Hi, I am currently working on data obtained from an RNA-seq experiment, paired-end with 150bp read length. I performed some quality control by running FASTQC (version 0.11.5) on my fastq files.
I apologize that this may become a long post, but I usually want to include as much details as possible.
To begin with, the per base sequence quality is very good, and also the per sequence quality scores (figures below).
However, the adapter content plot looks very strange (below). I have never seen this before when analyzing NGS data. As far as I know it is mostly common to find adapter contamination in the 3' end of reads, at least for the Illumina platform. Here on the other hand, given that I understand this plot correctly, most of the adapters is in the 5' end (actually, already at the second position about 80% of reads have seen adapter sequences) while there is a smaller increase in the accumulative adapter content moving towards the 3' end.
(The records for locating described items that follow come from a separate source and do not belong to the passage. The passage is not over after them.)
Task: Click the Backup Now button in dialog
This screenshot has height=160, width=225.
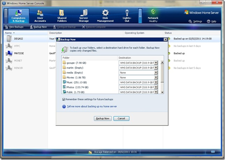Action: pyautogui.click(x=102, y=118)
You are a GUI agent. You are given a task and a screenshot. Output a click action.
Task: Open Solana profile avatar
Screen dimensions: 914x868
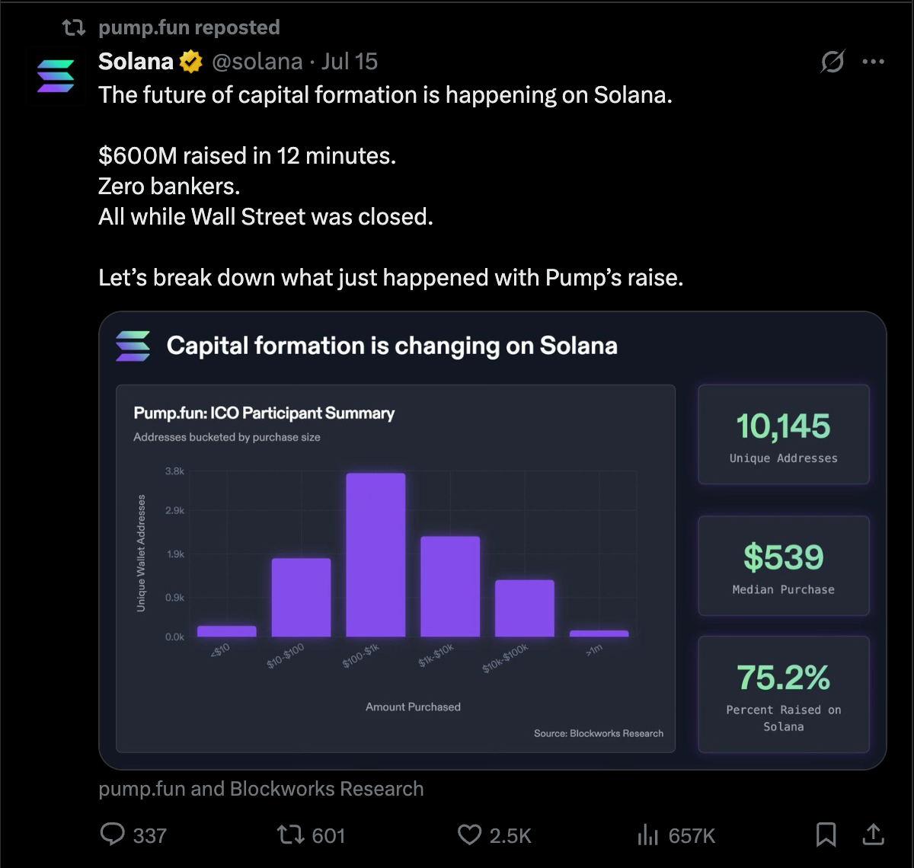pyautogui.click(x=56, y=76)
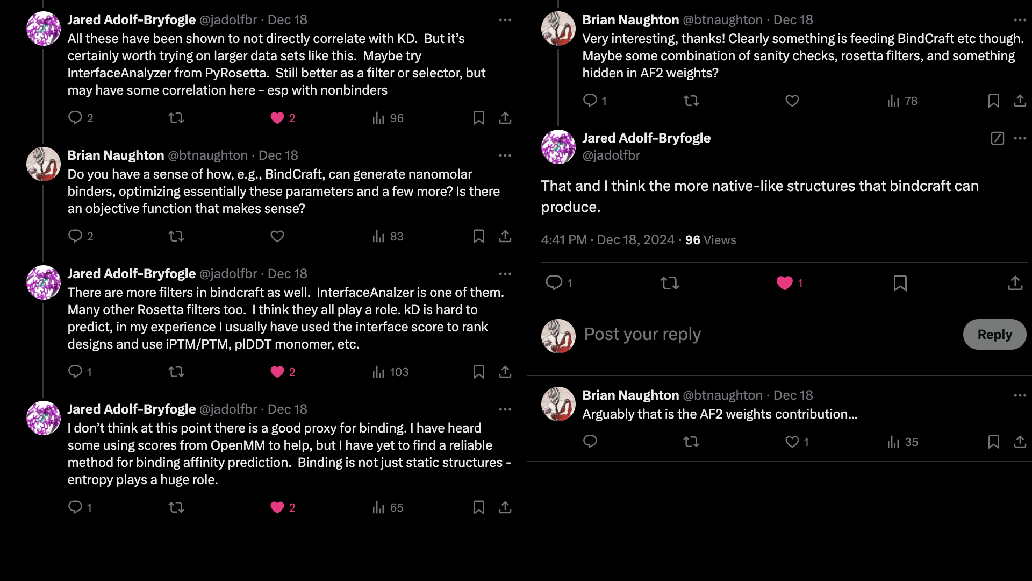Share the main tweet about native-like structures
This screenshot has width=1032, height=581.
1015,283
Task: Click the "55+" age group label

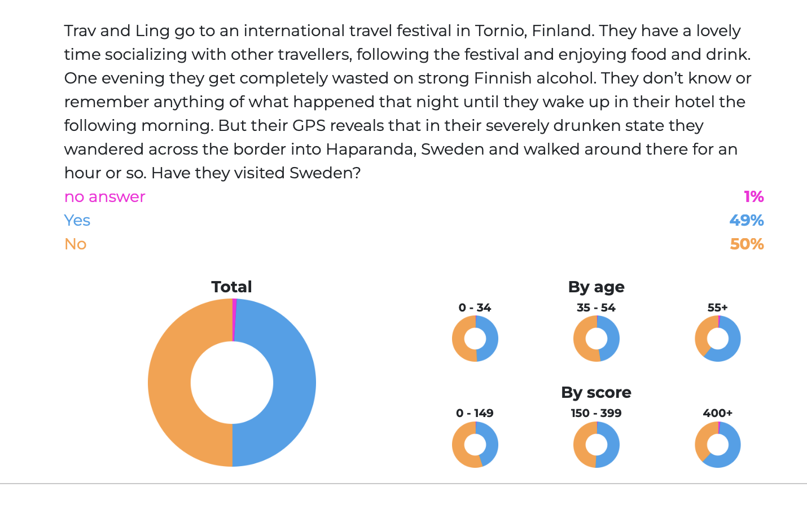Action: point(717,308)
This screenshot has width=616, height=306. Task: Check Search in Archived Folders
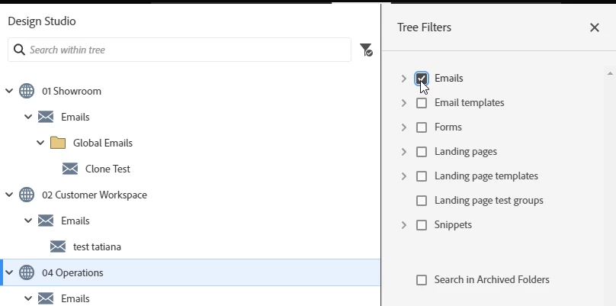pos(422,279)
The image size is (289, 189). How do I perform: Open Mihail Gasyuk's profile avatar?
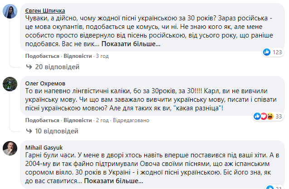[10, 148]
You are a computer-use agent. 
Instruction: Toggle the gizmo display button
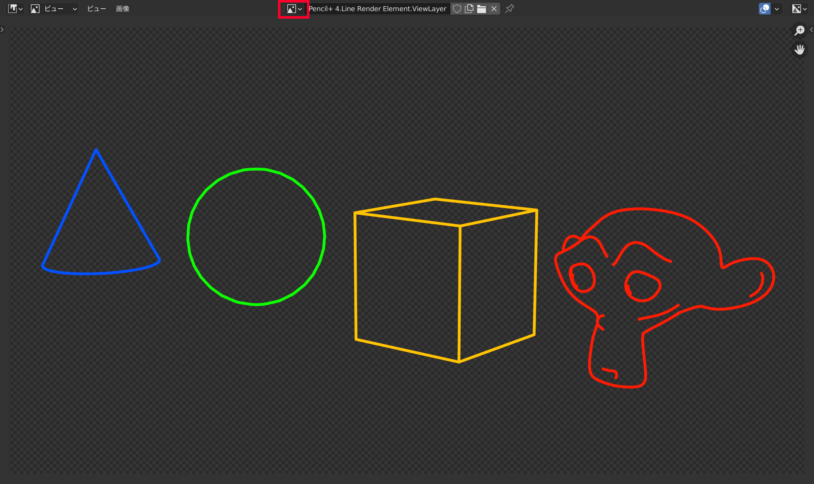765,9
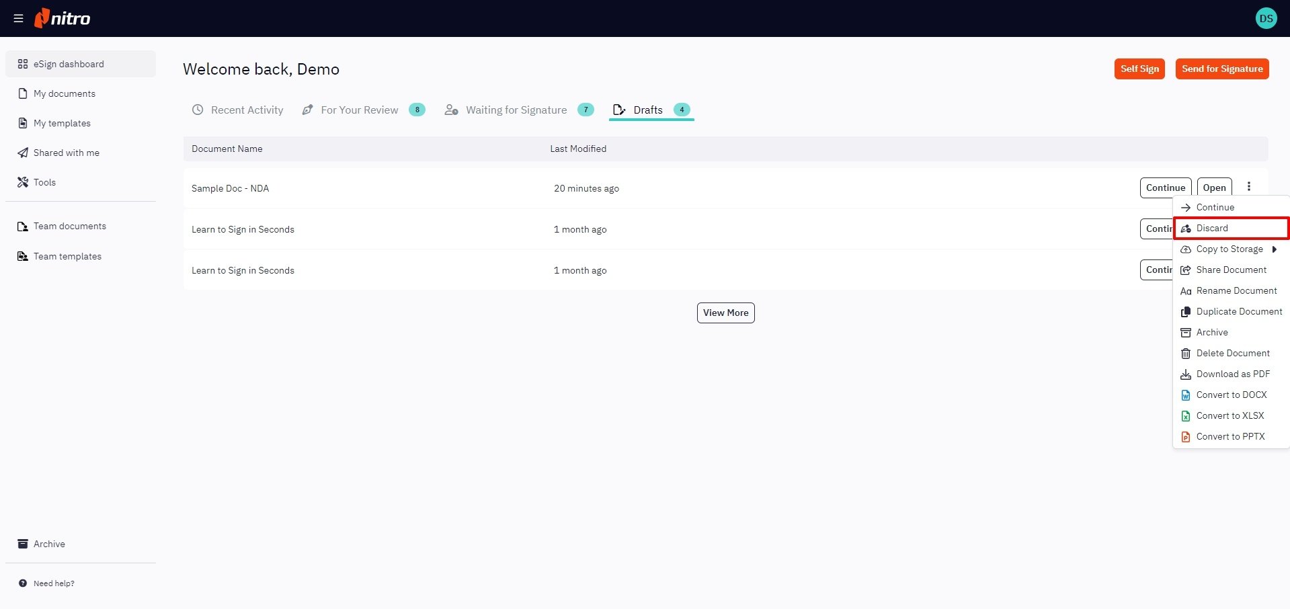Viewport: 1290px width, 609px height.
Task: Click the Send for Signature button
Action: (1221, 69)

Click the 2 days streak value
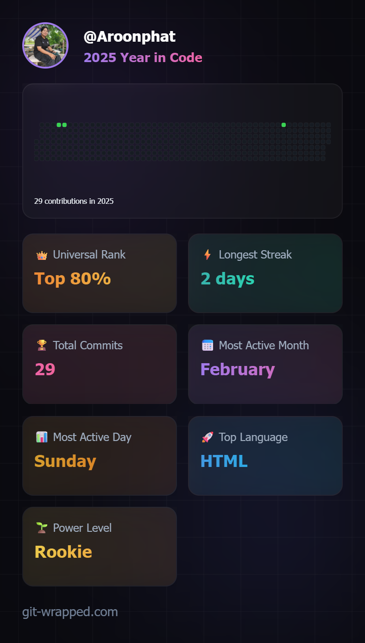227,279
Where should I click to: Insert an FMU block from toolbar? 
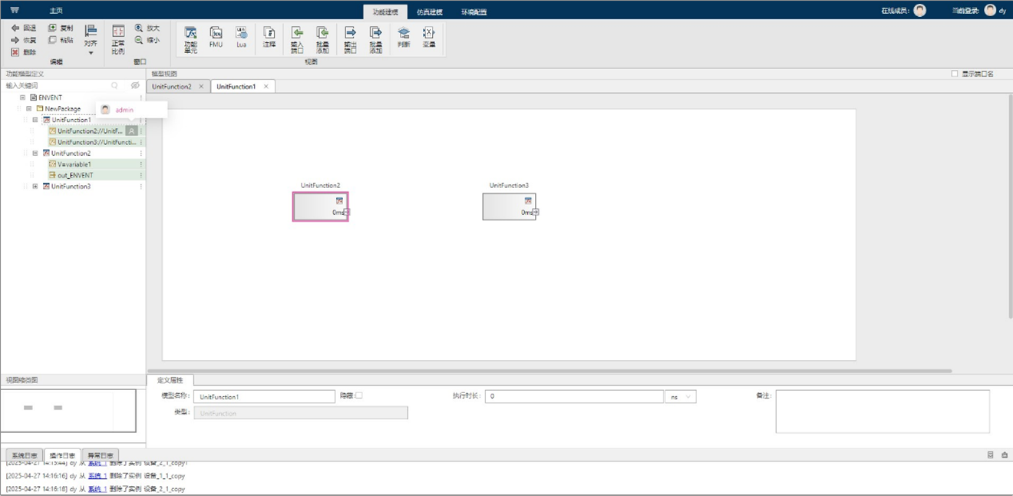(216, 38)
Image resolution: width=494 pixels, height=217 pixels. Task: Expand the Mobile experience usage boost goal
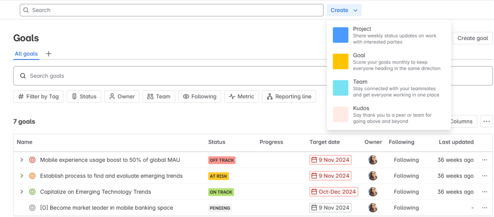22,160
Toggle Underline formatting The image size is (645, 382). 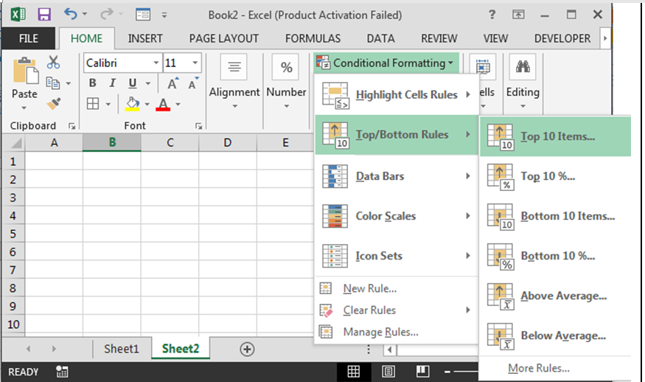point(133,83)
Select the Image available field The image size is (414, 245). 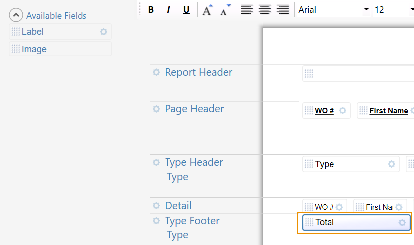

Also, the adapters identified by FASTQ are all labeled as "nextera transposase sequence" which is normally used in ATAC-seq experiments (which we also have done in the scope of the same project). I will get back to the guys preparing the libraries and see what they say about this.
These adapter contaminants are probably the reason for the failing of the other FASTQC modules.
Per Base Sequence Content: While this module typically always fails, I have never seen one as bad as this one. First off, there is about 85%-100% content of T at the first position of reads across all samples. Also, the first two samples (let's call them sample1 and sample2) show 85-90% G content across the entire second half of the reads. This is very clear when examining the plot for Sample 1 alone.
GC content: Accordingly, the GC content plot does not look very good, especially the "peak" with the highest points corresponding to sample1 and sample2.
Overrepresented sequences and duplication levels: And here again the worst sample seem to be sample 1 and 2.
Next, I decided to remove the adapter sequences with the bbduk tool using the following command (in a loop that takes the read pairs each time):
bbduk.sh in1=sample_R1.fq.gz" in2=sample_R2.fq.gz" out1=sample_R1_clean.fq.gz out2=sample_R2_clean.fq.gz ref=/.../bbmap/resources/adapters.fa threads=8 ktrim=l k=23 mink=11 hdist=1 qtrim=rl trimq=30 minlength=25 tpe tbo
I removed adapters from left side because according to the FASTQC output above most adapter contamination seems to be there. I also trimmed from both ends for quality < 30 and removed reads with a post-trimming length below 25bp. Through this process, between 25% to 50% of reads where removed from the samples.
So long story short, below is the same FASTQ plots as before but now on the trimmed data. No adapter sequences was detected, but the rest of the results still looks wierd. The Per Base Sequence Content is now somehow inverted, with close to 90% "G" the first half of the reads. And the GC content plot is of course not much better.
I hope that someone out there got an idea of what might have gone wrong here, and what I could do to solve it. Is my trimming approach wrong, or does it seem that the problem is on the sequencing?
Best regards / Simon
Hi GenoMax, thank you for your quick reply.
This is a plain bulk RNA-seq experiment (Novaseq S4 PE150). I got the information spreadsheet together with the data. RNA extracted from cultured cell lines.
My co-worker who did the library preparation is currently on holidays until next week. I will discuss this with him once he is back. The libraries were sent to an external company for sequencing, so we will probably also get back to them to hear their opinion.
I will have a look at the blog posts you linked to, thank you. Actually, I have read the first one before, and the main conclusion I draw from it is that we probably need to redo the library preparation.
I will also look into the polyG trim option in bbduk. Should I do this separately or can I just add it into the same command as the adapter removal and quality trimming?
See what additional information you can glean from your co-worker but it is possible that these libraries failed in some way. You should get some idea from the leftover data, if it is any good. You can add polyG trim options to your
bbduk.sh
command.Ok, I will add polyG trim and see if downstream analyses makes any sense.
I just have some additional questions:
You may have very short or no inserts (i.e. adapter dimers) in your data. Normally there should be no adapter on 5' end of reads in normal illumina libraries unless something non standard is being done.
Log from
bbduk.sh
should be instructive. You must be losing a large % of data post trimming.Yes, between 30% and 60% of reads are removed from the samples. The worst is when trimming the ones I named "sample1" and "sample2" in the post above. The bbduk log for these looks like this:
So, only about 7% of data is left. I will remove these samples from further analysis. If the QC looks ok then I may be able to extract some information from it.
This is not good news. I hope you find an explanation of what went wrong. It would be difficult to trust that 7% data.